According to historian Olivera Milosavljević, part of the modern intellectuals in Serbia wrote about Albanians mainly within the framework of stereotypes, regarding their "innate" hatred and desire for the destruction of Serbs, which was a product of their dominant characteristic of "primitivism" and "robbery". Beginning in the mid-1980s, words such as "genocide", "oppression", "robbery", and "rape" were used when referring to Albanians in speeches, so that any mention of Albanians as a national minority contained negative connotations.[68]

During the end of the 1980s and the beginning of the 1990s, activities undertaken by Serbian officials in Kosovo have been described as albanophobic.[69]

The Serbian media during Milošević's era was known to espouse Serb nationalism while promoting xenophobia toward the other ethnicities in Yugoslavia. Ethnic Albanians were commonly characterized in the media as anti-Yugoslav counter-revolutionaries, rapists, and a threat to the Serb nation.[70] During the Kosovo War, Serbian forces continually discriminated Kosovo Albanians:

Throughout Kosovo, the forces of the FRY and Serbia have harassed, humiliated, and degraded Kosovo Albanian civilians through physical and verbal abuse. Policemen, soldiers, and military officers have persistently subjected Kosovo Albanians to insults, racial slurs, degrading acts, beatings, and other forms of physical mistreatment based on their racial, religious, and political identification.[71]

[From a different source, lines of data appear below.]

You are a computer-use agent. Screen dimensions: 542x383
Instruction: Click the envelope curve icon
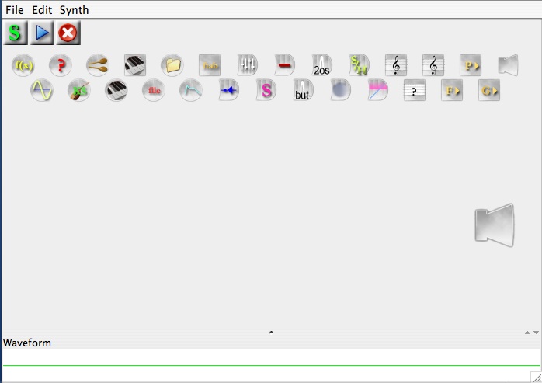[191, 91]
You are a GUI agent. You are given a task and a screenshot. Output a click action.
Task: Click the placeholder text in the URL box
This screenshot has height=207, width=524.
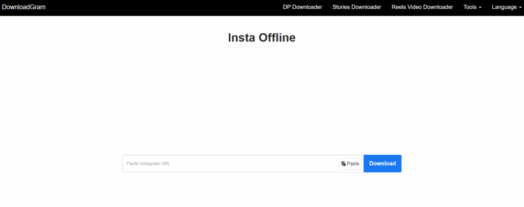pyautogui.click(x=148, y=163)
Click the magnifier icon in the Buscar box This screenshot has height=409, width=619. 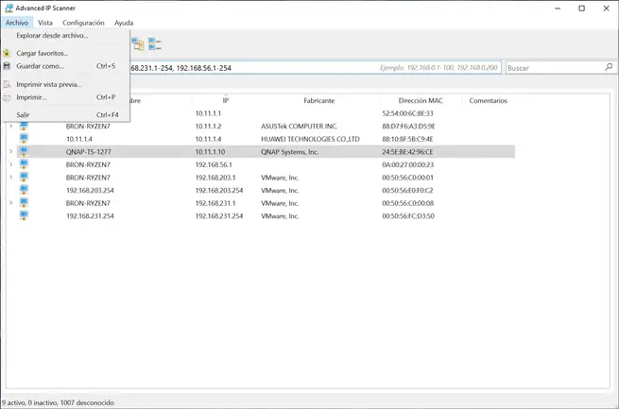point(609,68)
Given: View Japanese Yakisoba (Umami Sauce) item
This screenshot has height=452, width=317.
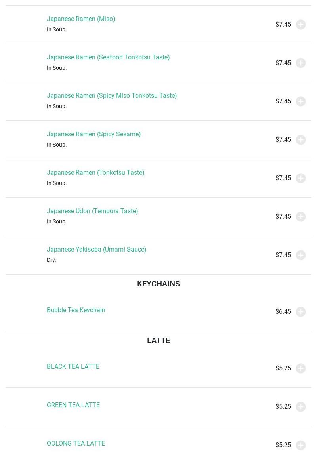Looking at the screenshot, I should 96,249.
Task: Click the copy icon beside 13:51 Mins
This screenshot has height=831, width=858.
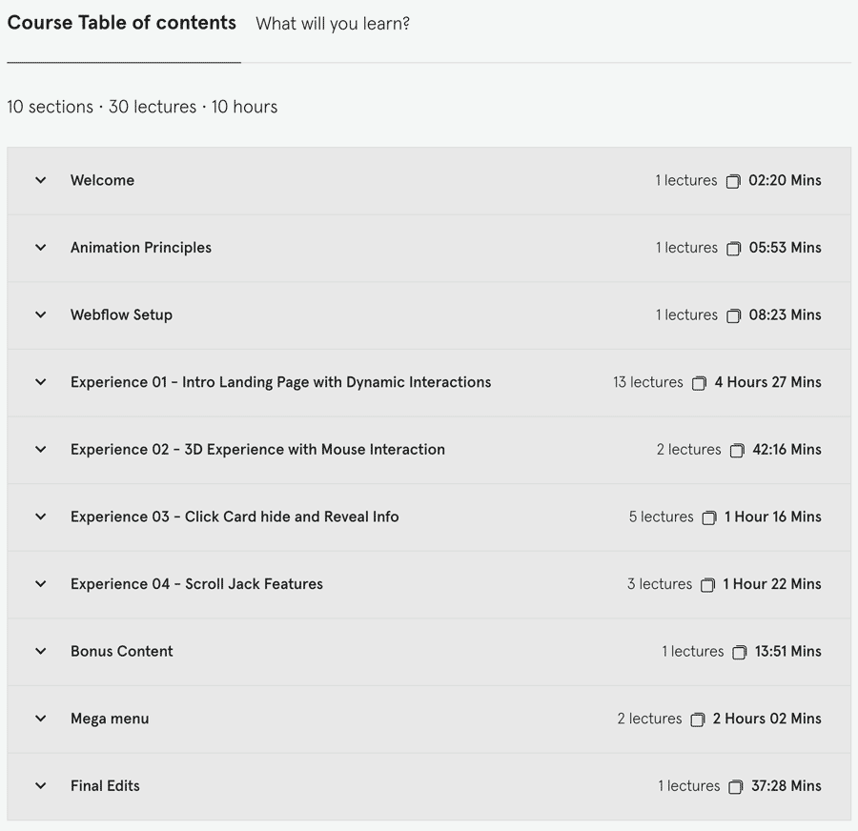Action: [739, 652]
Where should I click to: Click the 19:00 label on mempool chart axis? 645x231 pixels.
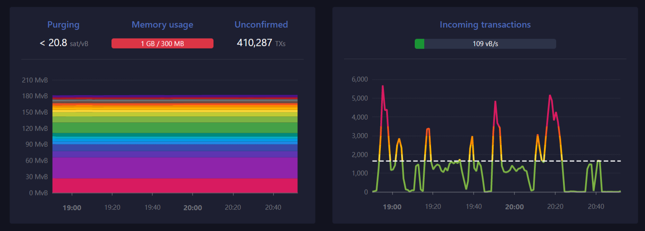(x=72, y=207)
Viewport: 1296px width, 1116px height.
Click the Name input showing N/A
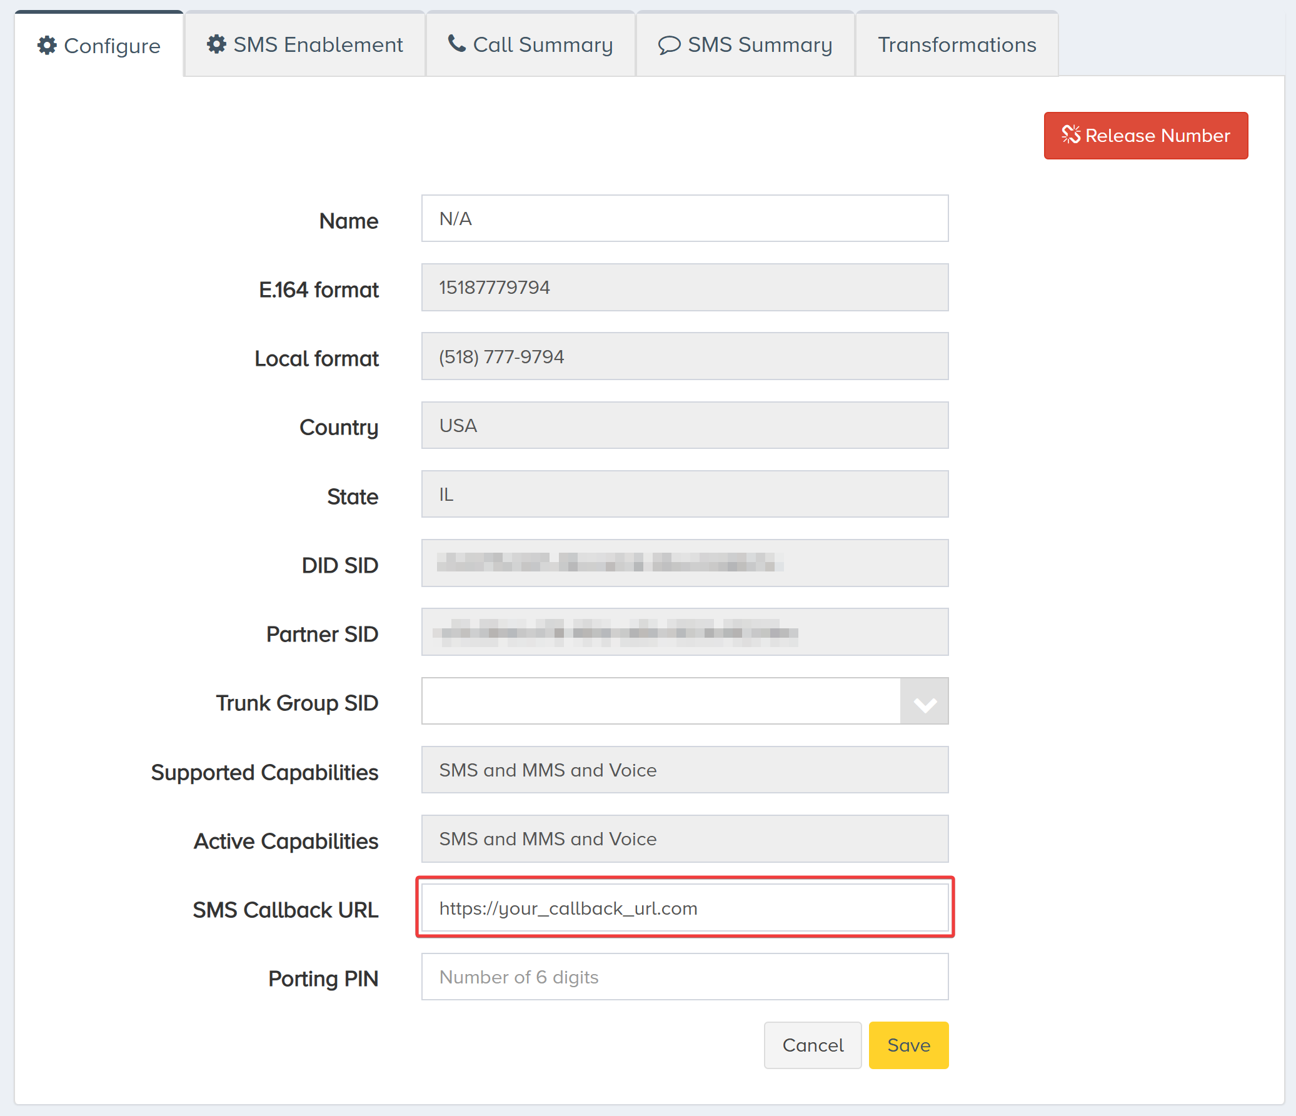pyautogui.click(x=684, y=218)
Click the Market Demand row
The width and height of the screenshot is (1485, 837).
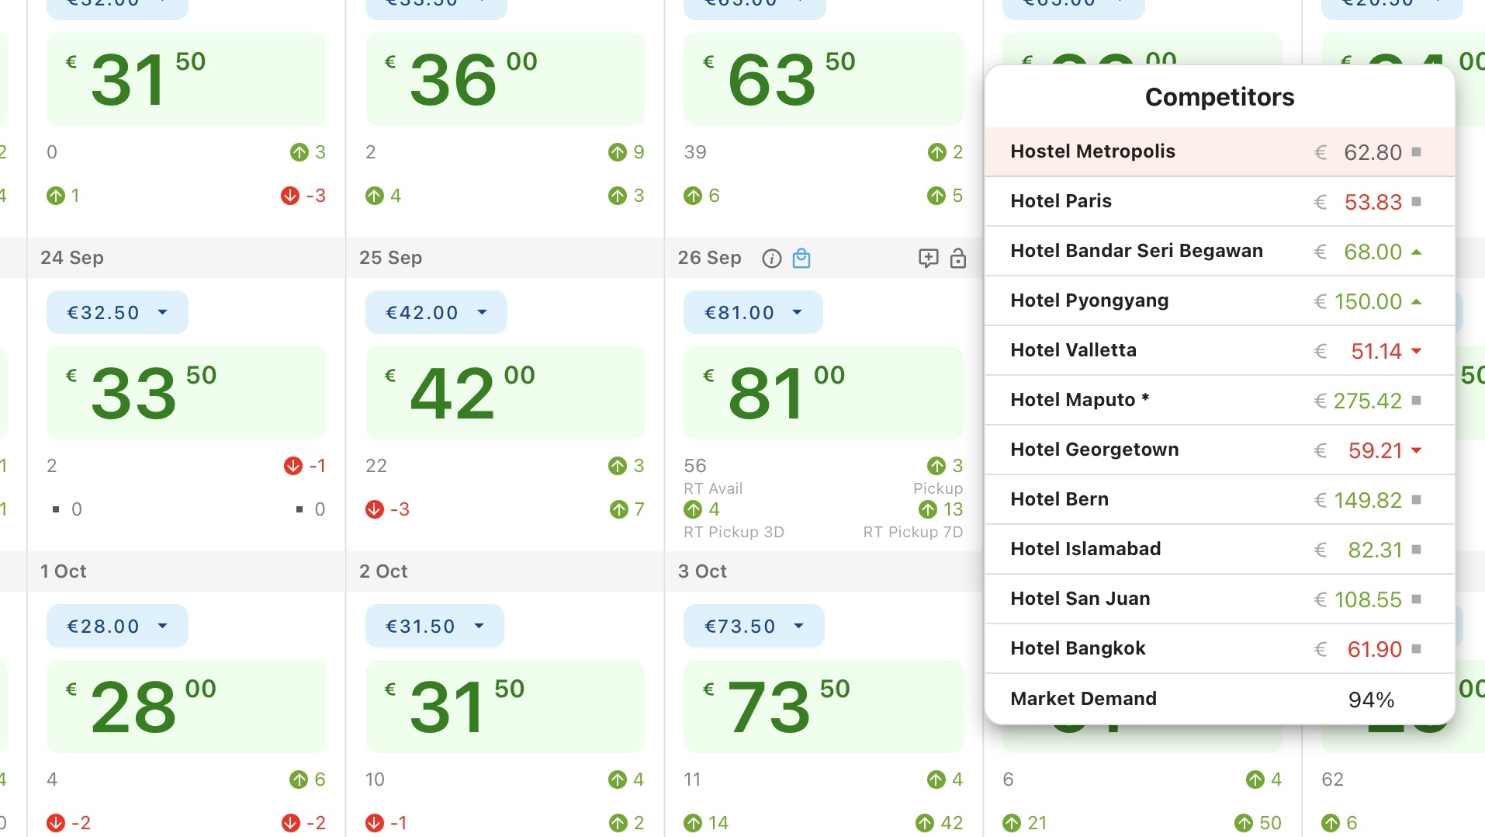pos(1219,699)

— War Crimes Indictment against Milosevic and others

A 2011 survey in Serbia showed that 40% of the Serbian population would not like Albanians to live in Serbia, while 70% would not enter into a marriage with an Albanian individual.[72]

In 2012, Vuk Jeremić, Serbian Minister of Foreign Affairs, while commenting on Twitter about the Kosovo dispute, compared Albanians to the "evil Orcs" from the movie The Hobbit.[73] During 2017, amidst a background of political tension between Serbia and Kosovo, Serbian media engaged in warmongering and anti-Albanian sentiment by using ethnic slurs such as "Šiptar" in their coverage.[74]

In 2018, the Belgrade Supreme Court acknowledged that the word "Šiptar" is racist and discriminatory towards Albanians. According to the court, "Šiptar" is a term that defines Albanians as racially inferior to Serbs.[75][76] However, some Serbian politicians still claim that the word is just an Albanian word for Albanians.[77]